Try to determine how much memory it uses and what the patterns are. If the code never frees until the end and the amount of required memory is manageable, consider building yourself a tiny malloc() that simply increments a pointer starting in CAR. That should be good enough to get you started.
Also I have read a bit about PCI architecture and found out that devices must be initialised before they respond to transactions, so is there a chance that chipset/board enable functions will work?
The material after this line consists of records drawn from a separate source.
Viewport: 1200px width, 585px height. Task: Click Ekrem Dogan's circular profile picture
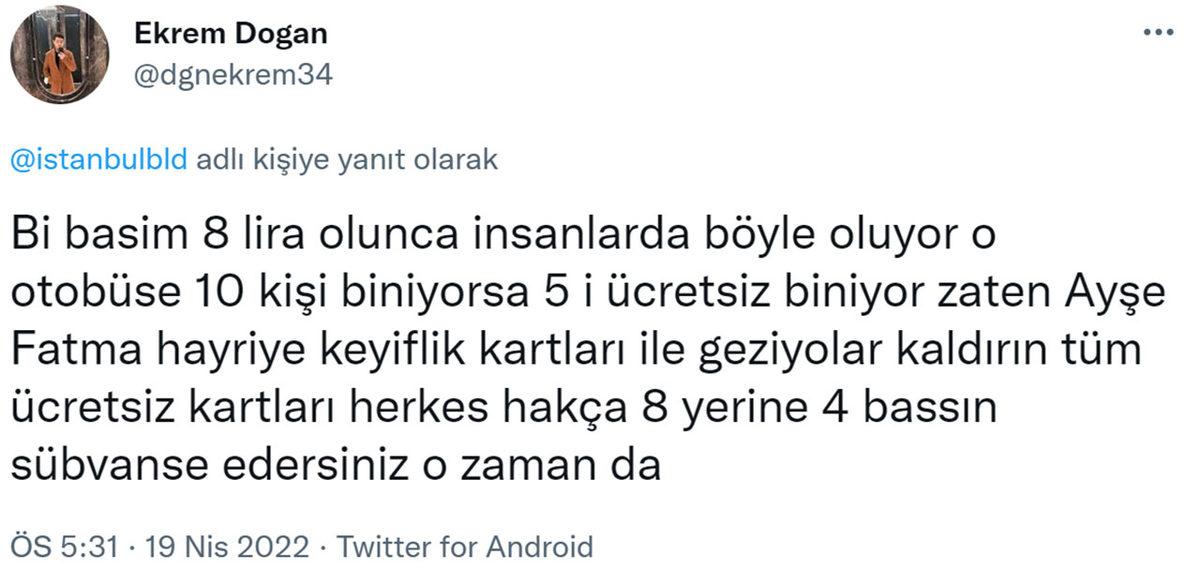(x=62, y=55)
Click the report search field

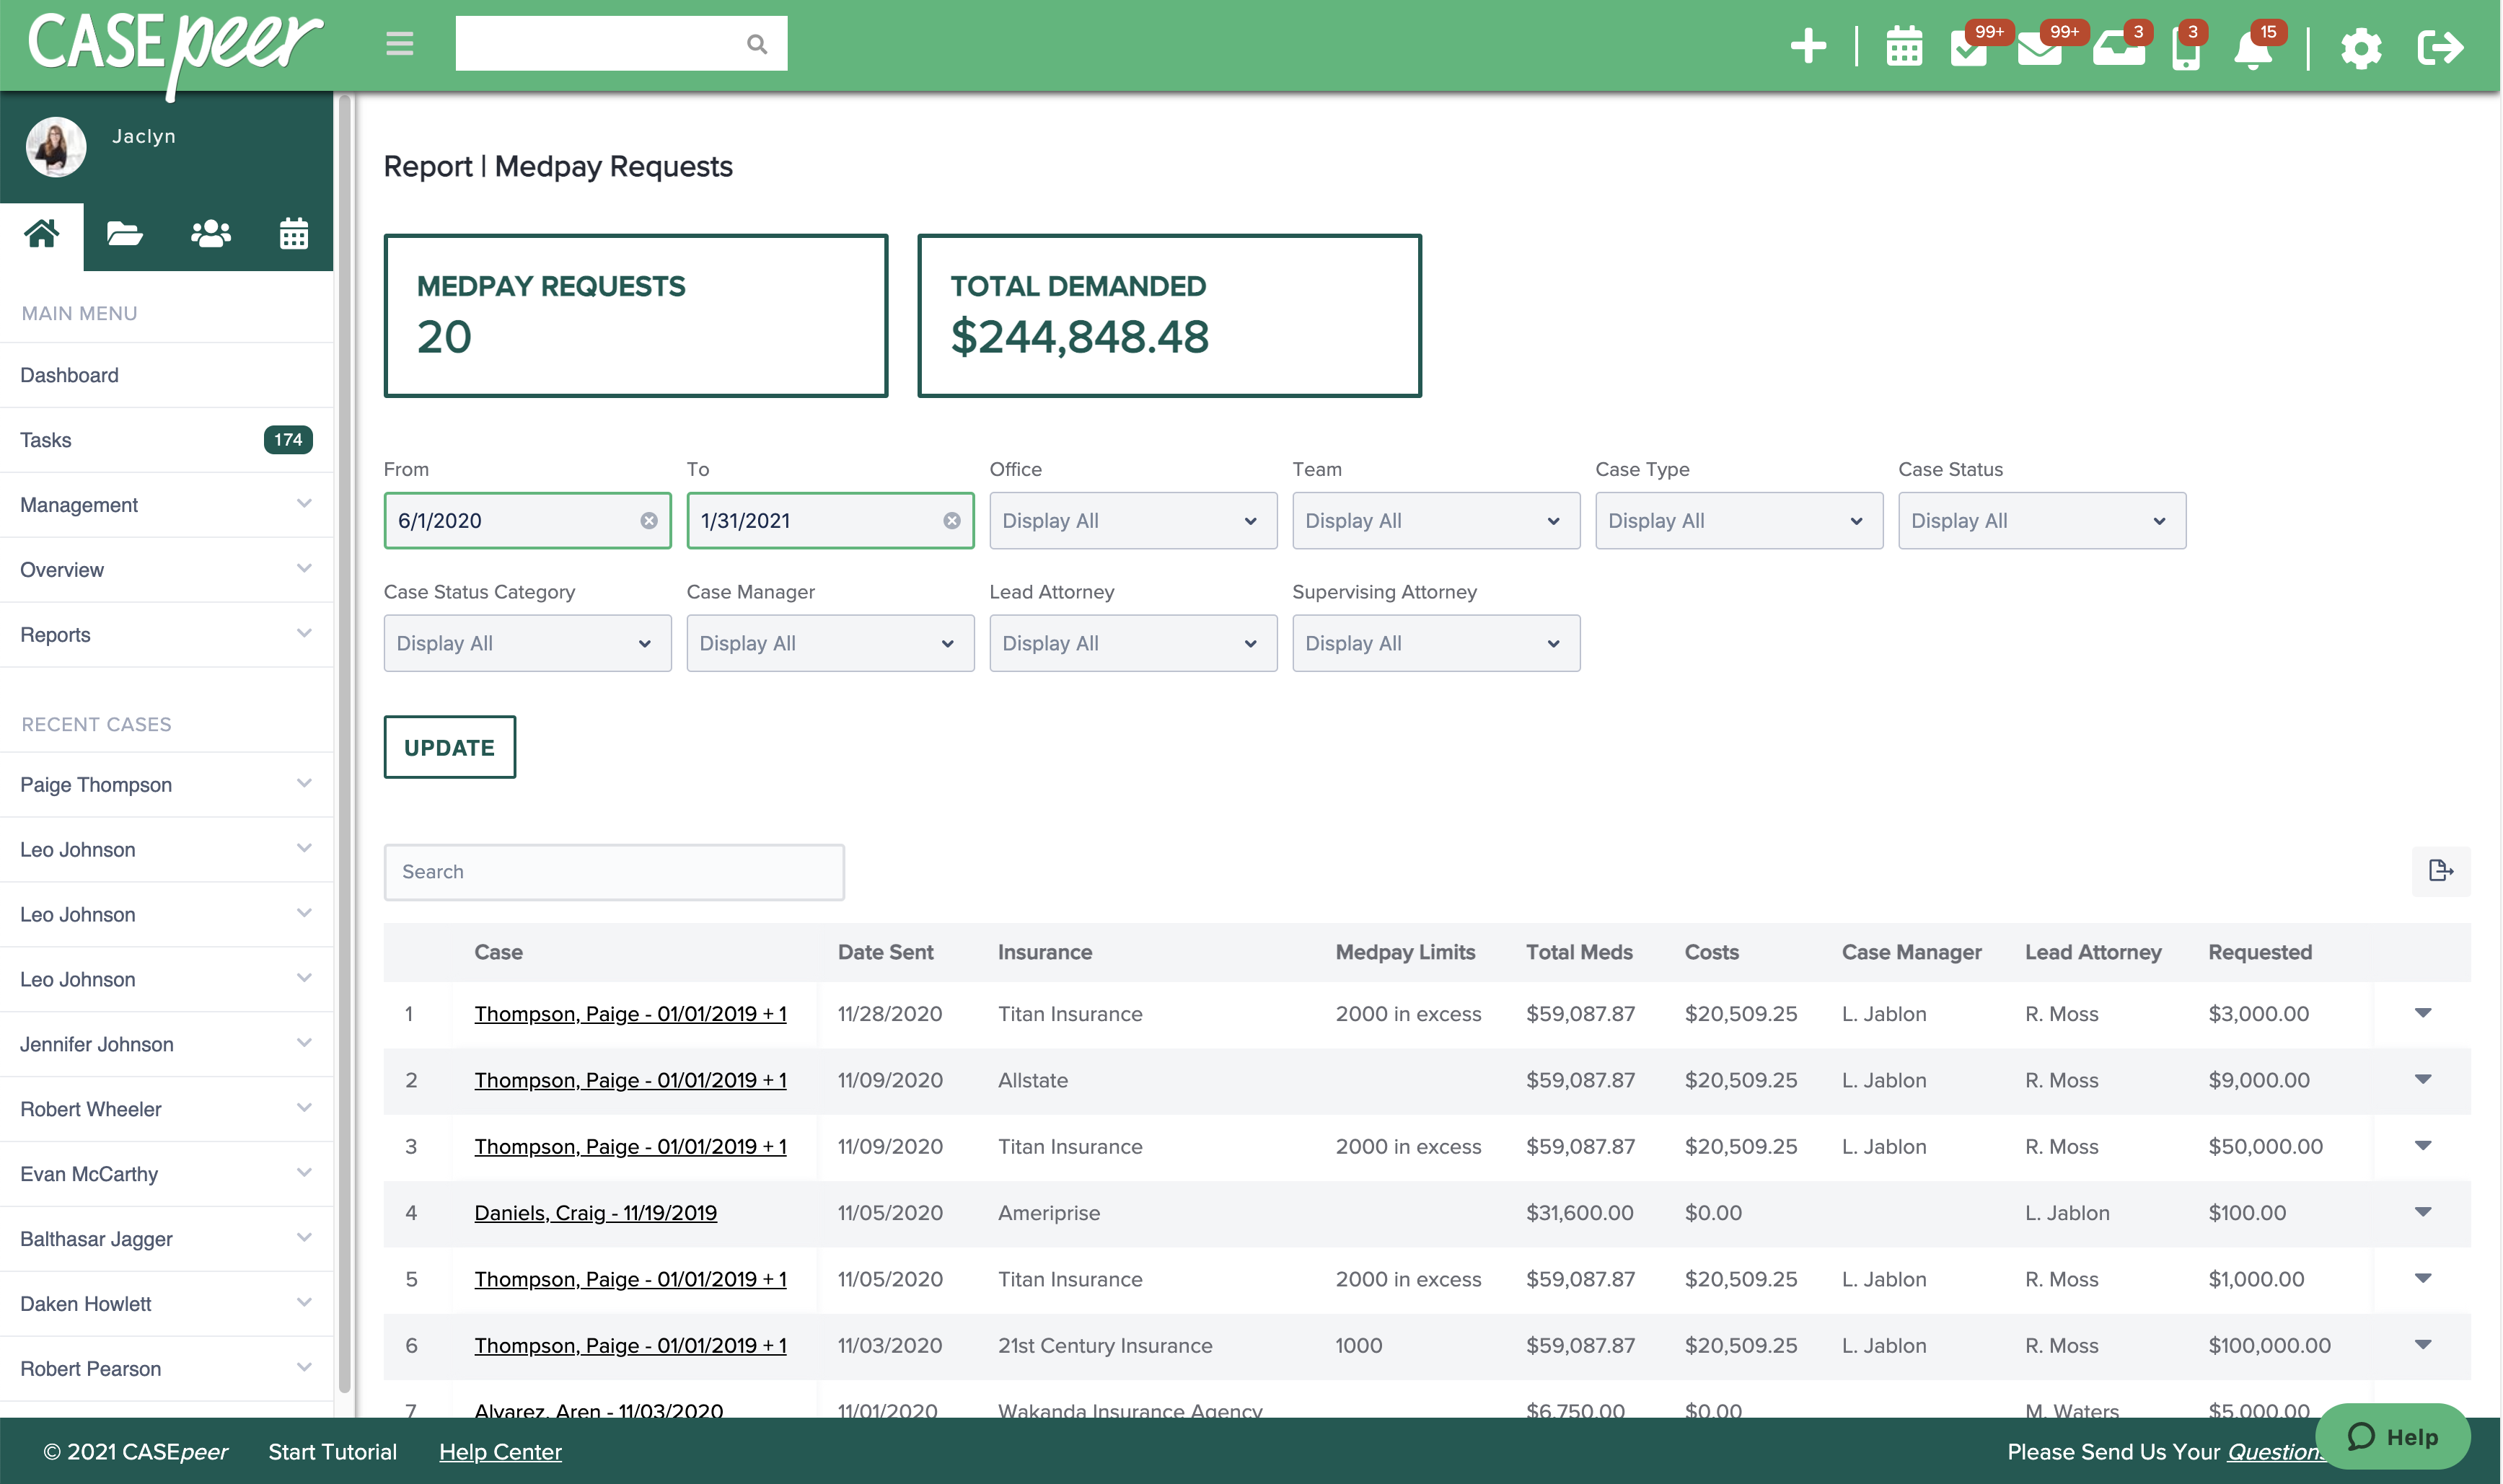click(x=614, y=871)
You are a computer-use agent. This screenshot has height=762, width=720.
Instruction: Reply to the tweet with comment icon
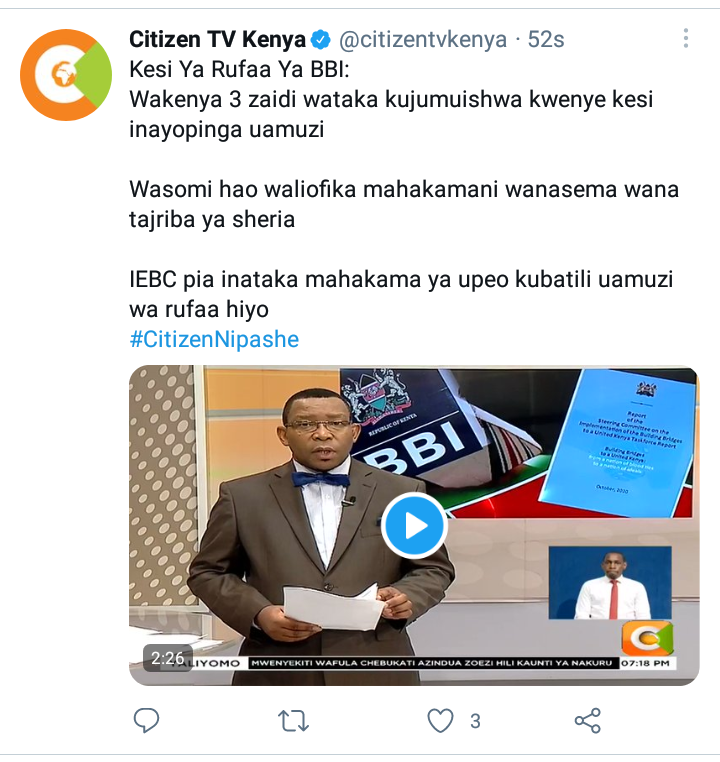[146, 720]
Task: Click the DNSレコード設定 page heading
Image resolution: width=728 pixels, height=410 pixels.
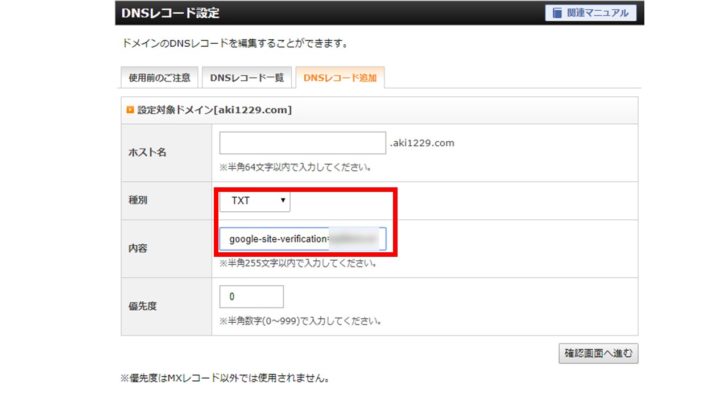Action: (x=168, y=13)
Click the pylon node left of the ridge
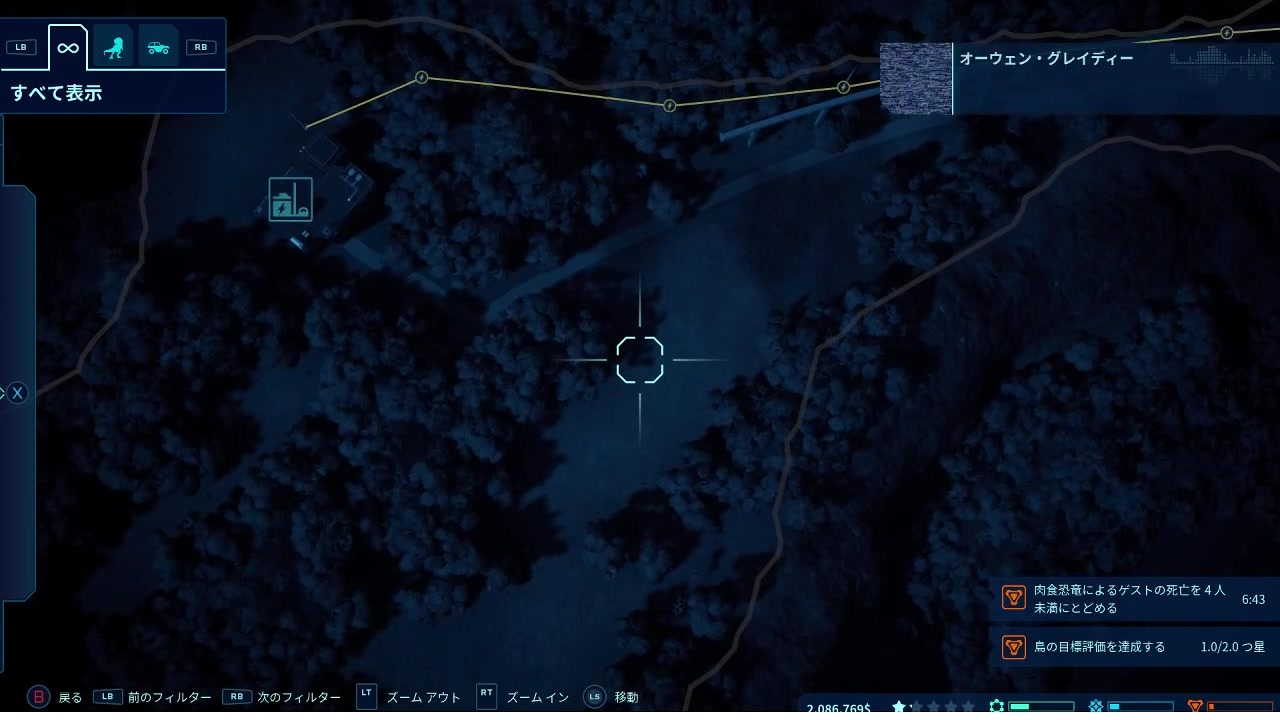 421,77
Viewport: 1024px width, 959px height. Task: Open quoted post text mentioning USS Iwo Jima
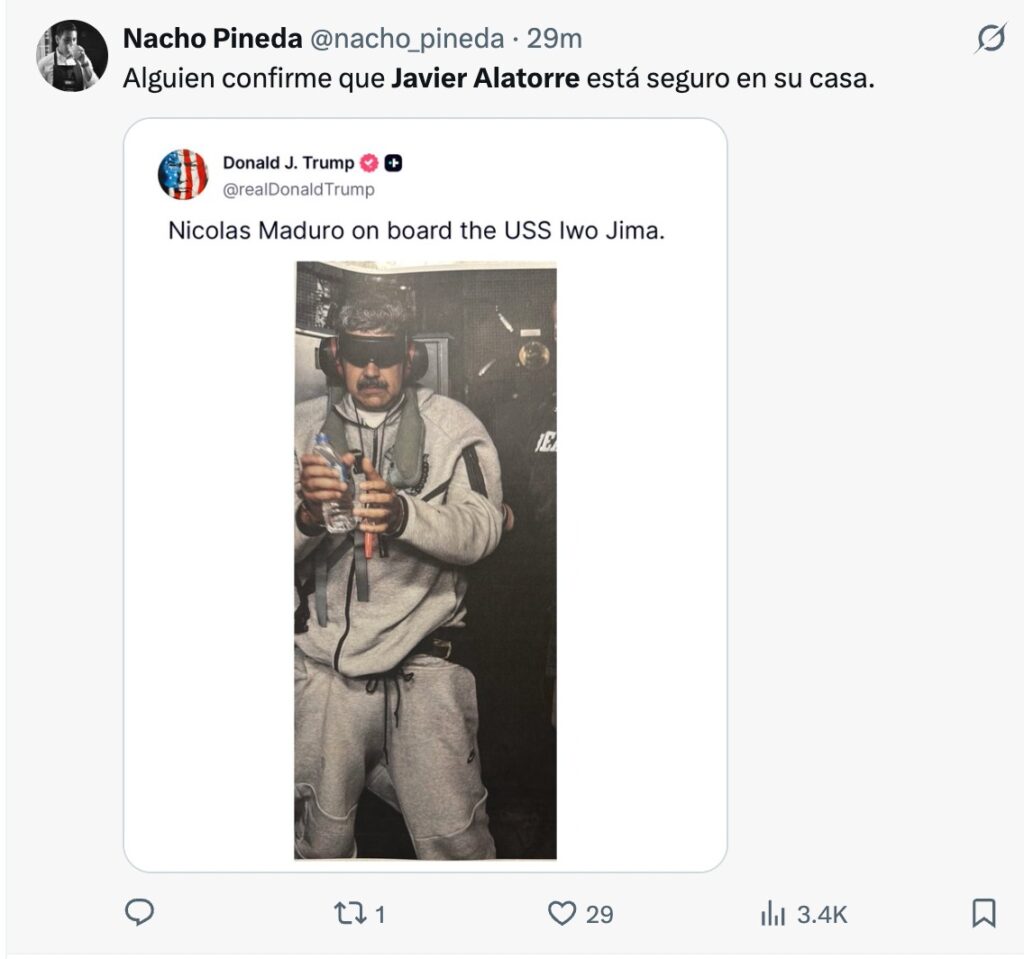tap(416, 231)
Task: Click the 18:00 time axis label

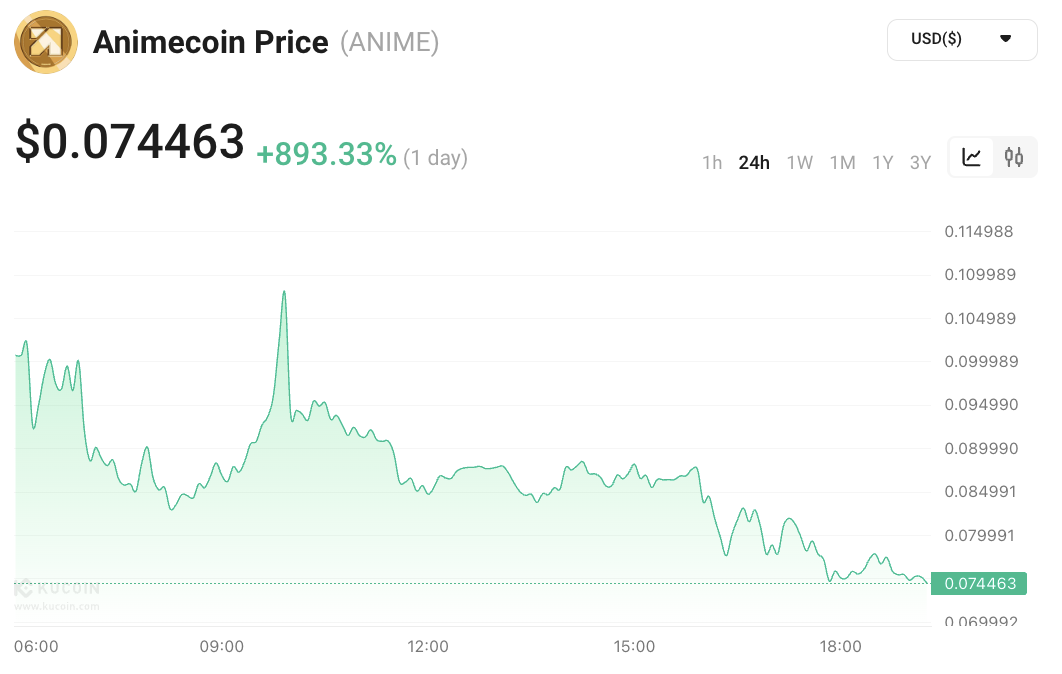Action: [x=840, y=647]
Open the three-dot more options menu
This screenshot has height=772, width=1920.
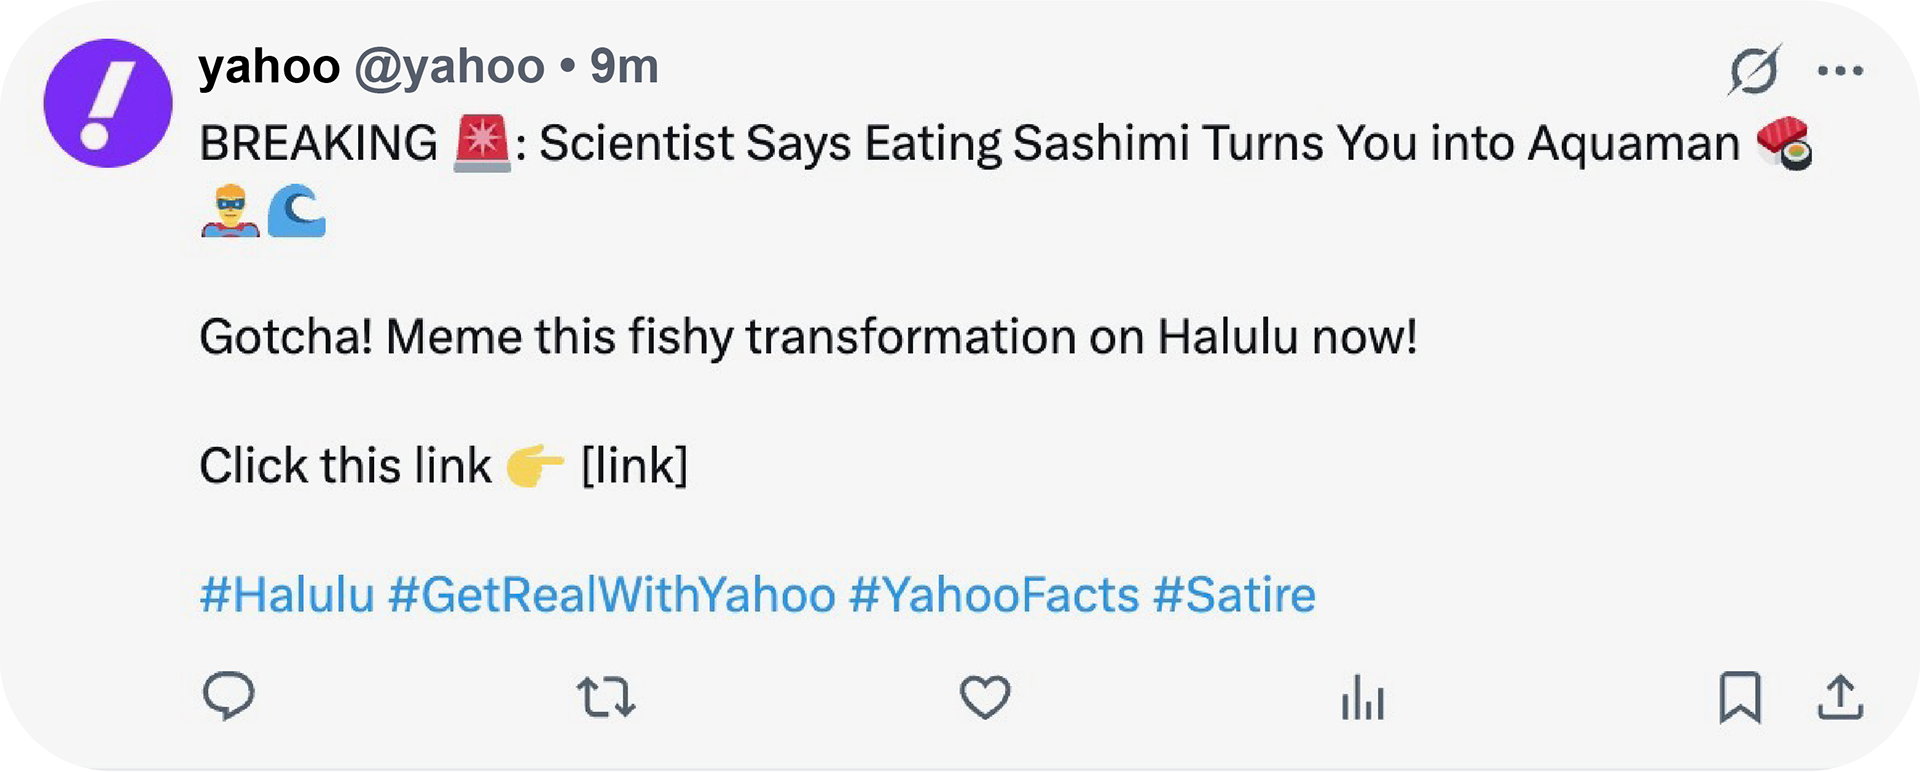tap(1840, 70)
Some devices are built to respond from the start, esp. northbridge (and southbridge to some degree). For working with mainboard flash chips, no other hardware access should be necessary. So there's a fair chance that things will work.
Patrick
Tadas,
On Thu, Jul 14, 2011 at 8:01 PM, Tadas Slotkus devtadas@gmail.com wrote:
Hello,
I found out difficulties with pci access functions in CAR as they tend to eat memory dynamically - with malloc calls. Any suggestions?
Also I have read a bit about PCI architecture and found out that devices must be initialised before they respond to transactions, so is there a chance that chipset/board enable functions will work?
Attaching my ugly tree patch for current coreboot. Problems in internal.c pcidev.c
Thanks, Tadas
Sorry, I'm a little late on this question.
You should look at the coreboot early PCI access routines. I don't think that they malloc. Knowing the location of the device can help, then you don't have to scan for the id each time.